Untuk kesekian kalinya ia mengamati foto kecil yang nampak lecak itu sambil sesekali menghela napas berat. Kemurungan masih saja enggan pergi dari wajahnya.“Lagi lihat apa, Om?”
Sebuah suara menghentak dada lelaki berusia tiga puluh dua tahun itu. Dengan gerakan cepat, dimasukkan kembali lembaran fotonya di bagian tersembunyi dalam dompet. “Nggak ada,kok,” jawabnya terburu-buru. Gelagat itu membuat gadis yang baru keluar dari kamar mandi mengernyitkan dahi, tapi enggan untuk bertanya lebih jauh lagi.
“Lapar,” gerutu gadis berambut keriting sepanjang punggung itu ketika menghempaskan bokong ke atas kasur. Ia mendengus sejenak, lalu menatap lelaki di sampingnya dengan mata yang menampakkan kebosanan.
“Beli?”
Gadis itu menggeleng. “Nggak.”
“Terus?”
“Bobo aja sama Om,” ucapnya sambil nyengir. Mata sipitnya semakin mengecil.
“Kenapa mag, loh, ya.”
“Biarin. Habis malas.
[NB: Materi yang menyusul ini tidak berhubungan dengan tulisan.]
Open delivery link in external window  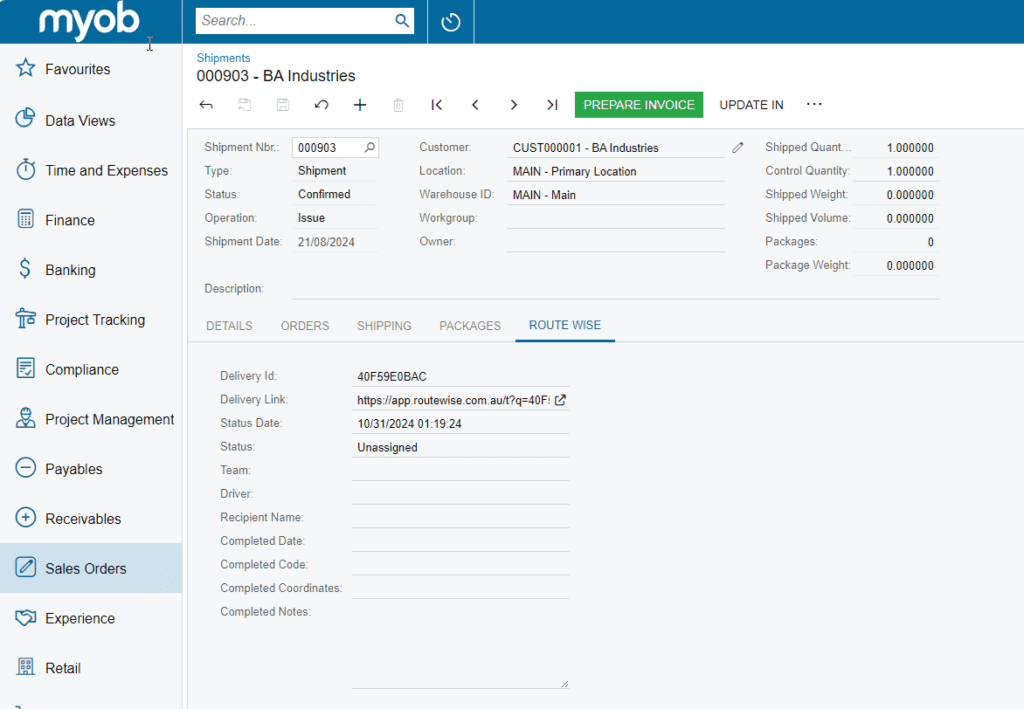click(x=560, y=400)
Bosan.”
Lelaki bertubuh sedikit gemuk dan gempal mendekatkan diri pada gadis bertubuh pendek yang tengah merajuk di hadapannya. Ia melingkarkan kedua tangan dan menyandarkan dagunya di bahu gadis itu.
“Kenapa kok bosan?”
“Nggak jalan-jalan.”
“Ai ingin jalan-jalan ke mana, sih?”
Mendengar pertanyaan kekasihnya, seketika gadis bernama Ai itu menegakkan punggung dengan semangat. “Ke mana aja pokoknya bisa jalan-jalan sama Om,” serunya riang.
“Iyaa ...,” jawab lelaki itu dengan lembut. Ia semakin merekatkan rengkuhannya pada gadis itu. Tapi di dalam pikirannya, bayangan-bayangan foto lama yang tersembunyi di dalam dompetnya terus menghantam dan berputar-putar.
***
Ini adalah kedua kalinya Centana berada dalam satu mobil bersama lelaki manja itu. Kebisuan memenuhi perjalanan mereka. Sudah hampir setengah jam berjalan, baik Centana maupun Juna tidak ada keinginan untuk memulai sebuah perbincangan.
Ponsel Centana tiba-tiba berdering memecah kesunyian. Dengan cekatan, wanita itu membuka tas dan mengeluarkan ponsel. Sebuah nama tertera, tetapi Centana hanya bergeming. Matanya tekun menatap layar benda kotak yang terus melantunkan lagu Celine Dion itu.
“Hei, cepat jawab. Berisik tahu,” protes Juna. Wanita itu sedikit terjingkat dan berpaling ke arahnya. Kedua mata mereka bertemu. Dalam beberapa detik, mereka terdiam dan seolah tengah menyelami sesuatu.
“Kenapa matamu seperti itu?” tanya Juna tiba-tiba. Centana mengedip-kedip. Dengan canggung ia memalingkan wajah dan menggeser layar ponsel ke arah atas, menolak panggilan yang paling tidak ia inginkan.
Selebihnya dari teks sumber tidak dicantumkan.